### Task item A
List every software program or package named in the bean phylogeography passage.
### Task item B
Please translate this sentence from the bean phylogeography passage into Spanish: "A bootstrap analysis of the inferred NJ tree was performed with 1,000 re-samplings."
### Task item C
According to the bean phylogeography passage, which model for nucleotide substitutions was applied to the NJ tree?

### Source passage
○ ○ ○ ○ ○

The SHP1-A, SHP1-B and SHP1-C amplification products were located on the common bean linkage map using the BJ and MG RIL populations. The map locations were evaluated using the markers already mapped on the two RIL populations as a framework (Freyre et al. 1998; Koinange et al. 1996; Rossi et al. 2009), and Mapmaker/EXP software, version 3.0 (Lander et al. 1987), following standard procedures (Freyre et al. 1998; Papa et al. 2005). The markers were also placed on the MG linkage map using the same procedure.

Phylogeography and population structure

The relationships among the 91 P. vulgaris, the two P. dumosus, and the five P. coccineus sequences were analyzed by developing an unrooted neighbor-joining (NJ) tree using the MEGA software, version 4 (Tamura et al. 2007). For this NJ tree, the Kimura two-parameter model for nucleotide substitutions was used. A bootstrap analysis of the inferred NJ tree was performed with 1,000 re-samplings. A synonymous mutation rate of 6.1 × 10−9 substitutions per synonymous site per year was reported for the Solanaceae and Fabaceae (Lynch and Conery 2000; Schlueter et al. 2004). Thus, divergence times of the main clades were estimated with the assumption of a synonymous mutation rate of 6.1 × 10−9 substitutions per synonymous site per year.

To clarify the relationships among individuals, a consensus NJ tree based on genetic distances (Nei 1978) was also obtained using the AFLP data (available from Rossi et al. 2009) for all of the samples of P. vulgaris considered; this analysis was carried out with the PHYLIP package (Felsenstein 1993).

○ ○ ○ ○ ○

### Data
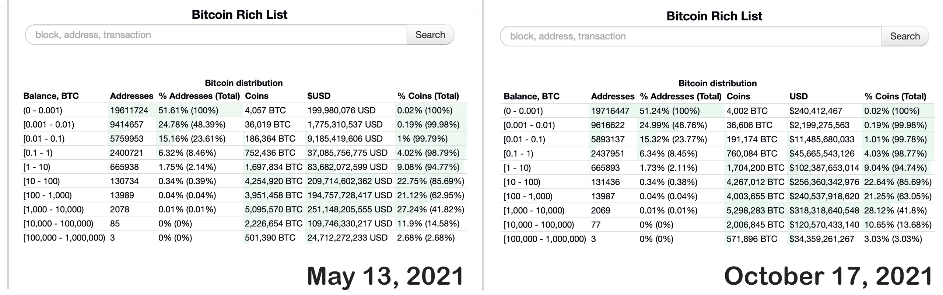Click the Bitcoin Rich List heading on the right page

[715, 16]
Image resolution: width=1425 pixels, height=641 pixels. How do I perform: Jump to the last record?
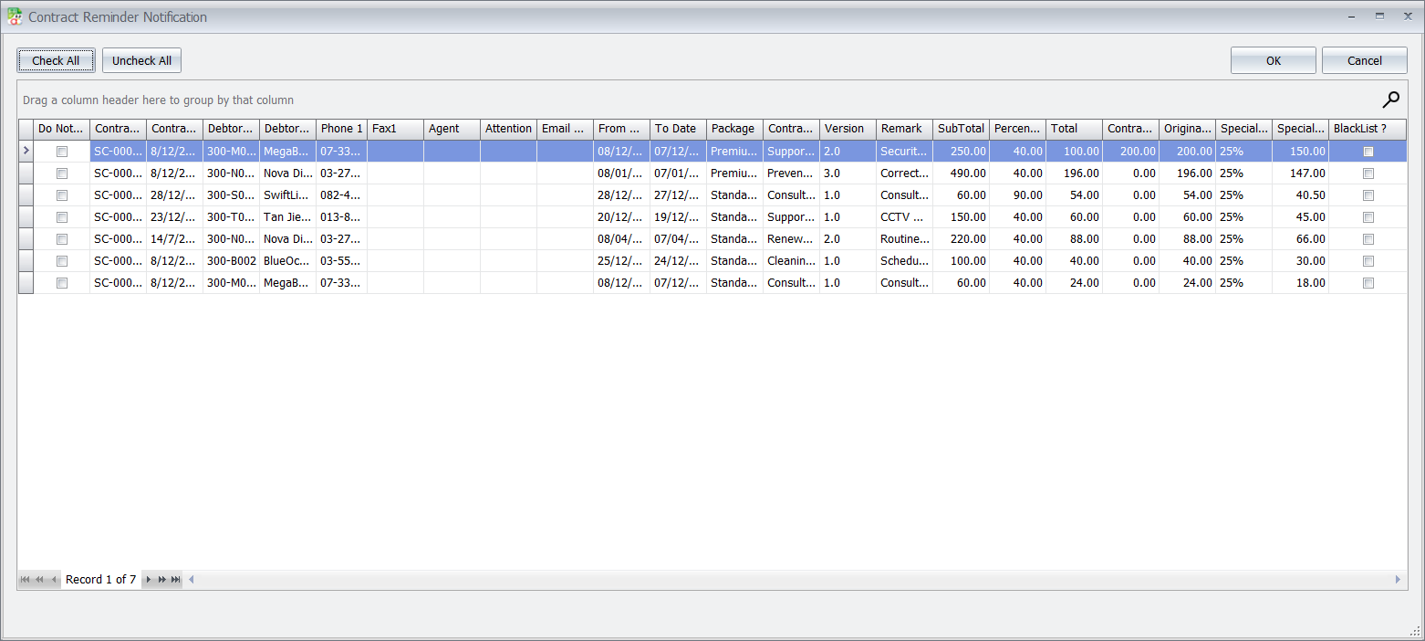coord(176,580)
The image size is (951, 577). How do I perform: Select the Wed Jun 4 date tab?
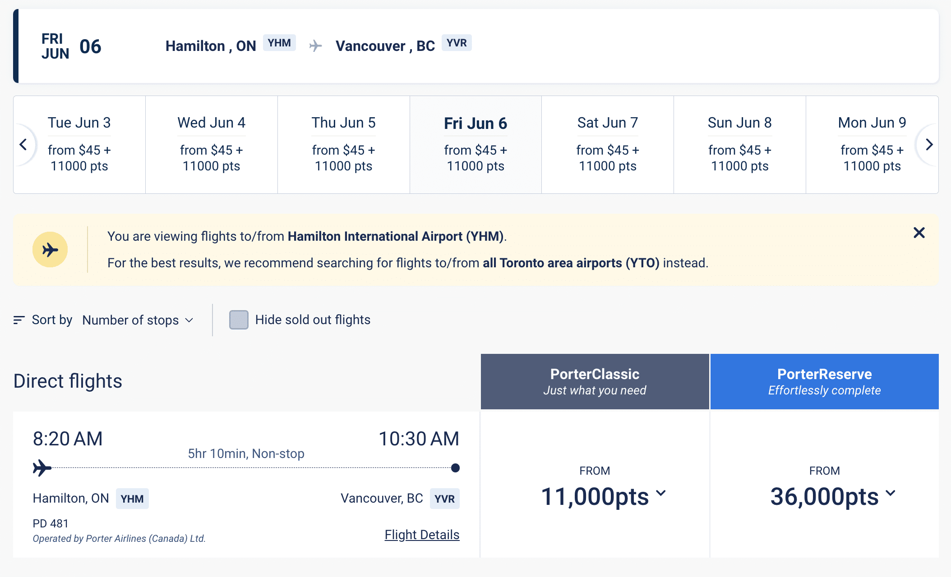pos(211,145)
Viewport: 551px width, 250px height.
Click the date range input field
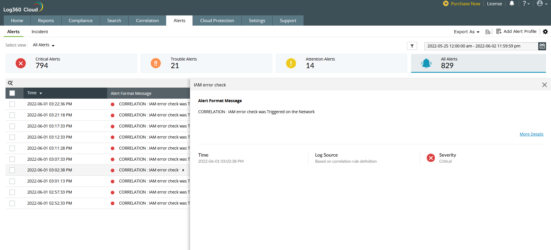[481, 46]
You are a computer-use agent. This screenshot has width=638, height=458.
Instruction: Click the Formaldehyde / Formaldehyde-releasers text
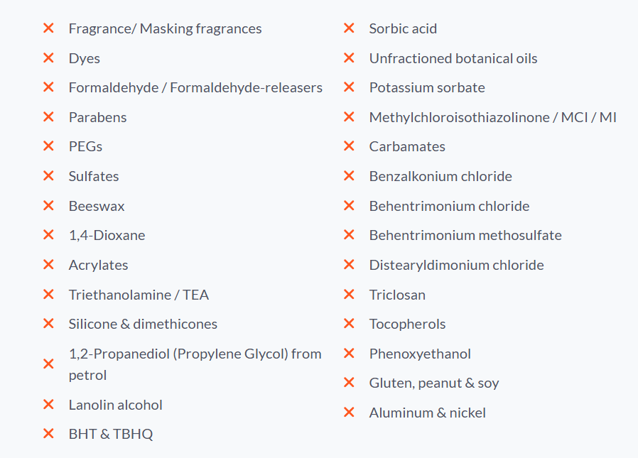195,87
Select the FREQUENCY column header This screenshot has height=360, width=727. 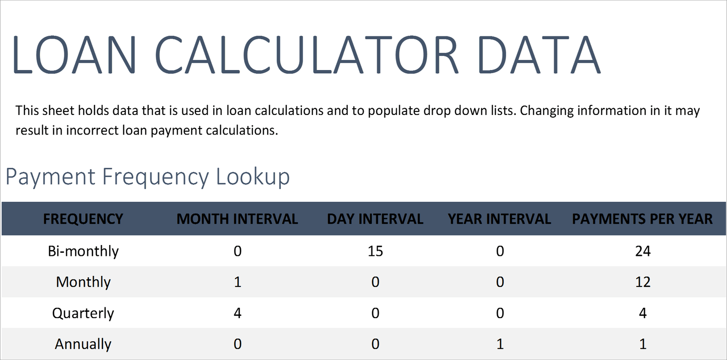coord(83,219)
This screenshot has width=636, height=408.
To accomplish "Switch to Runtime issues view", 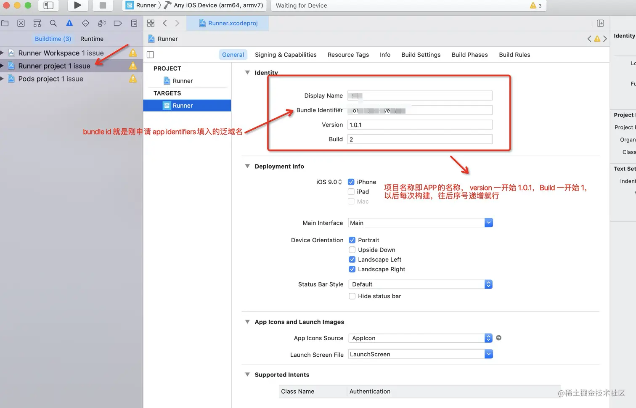I will [x=92, y=39].
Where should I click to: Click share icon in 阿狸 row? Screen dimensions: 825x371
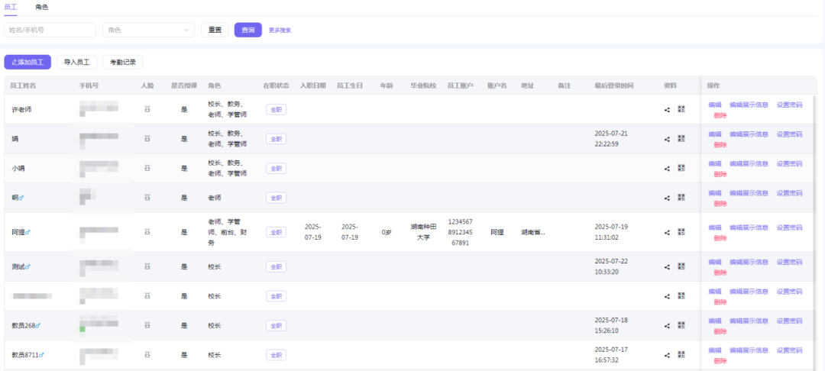pyautogui.click(x=667, y=233)
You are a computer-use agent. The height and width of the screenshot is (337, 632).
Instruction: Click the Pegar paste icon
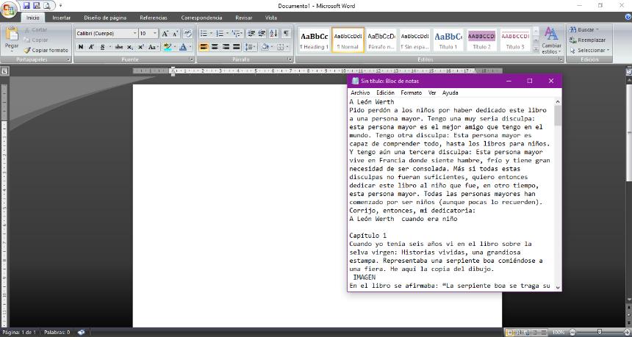tap(12, 36)
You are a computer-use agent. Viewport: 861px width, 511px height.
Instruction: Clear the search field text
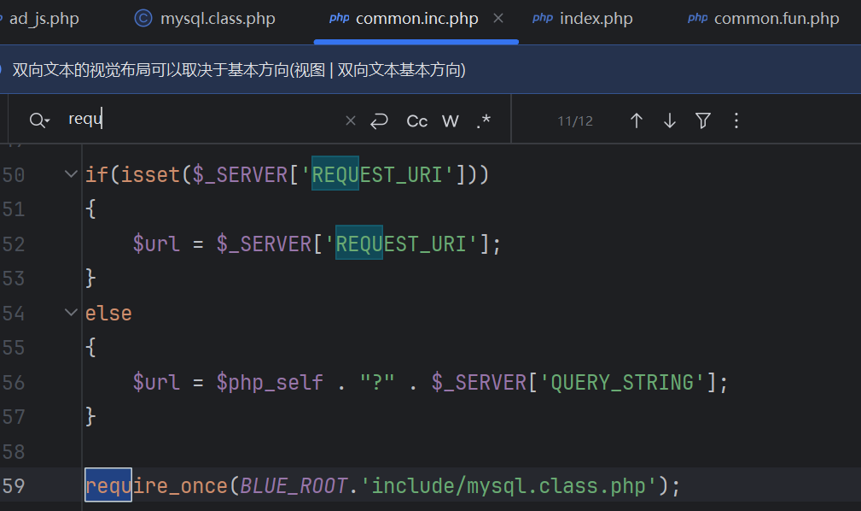[350, 120]

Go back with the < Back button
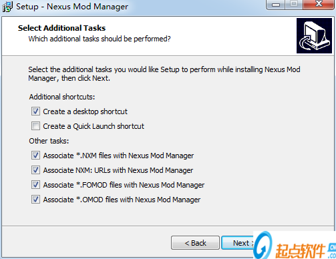[x=195, y=243]
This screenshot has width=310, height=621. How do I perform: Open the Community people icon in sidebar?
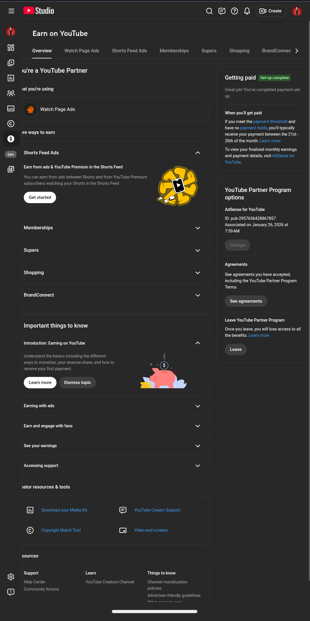pos(11,93)
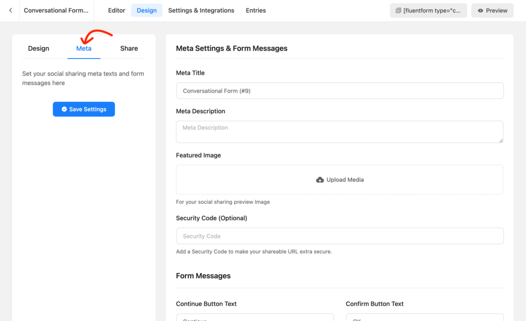
Task: Focus the Security Code field
Action: point(340,236)
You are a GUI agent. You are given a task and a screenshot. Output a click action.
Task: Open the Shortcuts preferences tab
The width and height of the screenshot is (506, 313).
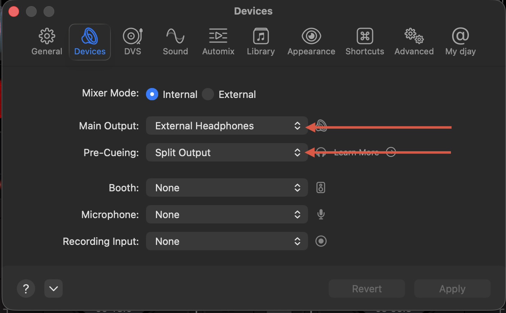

○ ○ ○ ○ ○

### Task result A
Mapmaker/EXP (version 3.0)
MEGA (version 4)
PHYLIP package

### Task result B
Se realizó un análisis de bootstrap del árbol NJ inferido con 1.000 remuestreos.

### Task result C
The Kimura two-parameter model.